Dunia perhotelan saat ini mulai menjamur, baik itu hotel kelas melati maupun hotel berbintang lima. Di Jakarta sendiri saat ini pertumbuhan hotel mencapai rata 10% dari pertumbuhan tahun kemarin. Dengan membaiknya pertumbuhan ekonomi Indonesia, di perkirakan tingkat hunian atau kedatangan para wisatawan baik yang ingin berlibur atau berbisnis di Jakarta semakin bertambah. Itulah tampaknya yang menyebabkan banyak para investor yang mendorong jaringan bisnis hotelnya.
Namun, dari semua hingar bingar pertumbuhan hotel tersebut, terselip sebuah pekerjaan ayng bisa di sebut sebagai ujung tombak dari gemerlap nya hotel-hotel di Jakarta. Orang biasa mengenal pekerjaan ini dengan kata “housekeeping”. Housekeeping sendiri berasal dari kata house yang artinya rumah, gedung, wisma atau hotel. Keeping sendiri artinya merawat, menjaga dan memelihara. Oleh sebab itu housekeeping bisa juga di sebut dengan “tata graha”.

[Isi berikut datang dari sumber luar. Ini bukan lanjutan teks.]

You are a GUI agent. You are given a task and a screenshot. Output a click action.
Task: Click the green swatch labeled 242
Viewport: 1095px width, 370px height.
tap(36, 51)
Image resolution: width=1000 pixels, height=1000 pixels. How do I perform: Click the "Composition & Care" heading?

Tugas atau tanggung jawab dari housekeeping ini adalah merawat, menjaga dan memelihara kelangsungan kebersihan hotel. Mulai dari kamar hotel, restoran, meeting room, public area, laundry dll. Tidak heran kalau biasanya dalam sebuah hotel, para pekerja housekeeping memiliki jumlah pekerja yang banyak daripada departemen lainnya.
Walau bisa di sebut sebagai pekerjaan rendahan, namun housekeeping adalah sebuah pekerjaan yang dapat menjadi ujung tombak kelangsungan kebersihan dan kenyamanan sebuah hotel.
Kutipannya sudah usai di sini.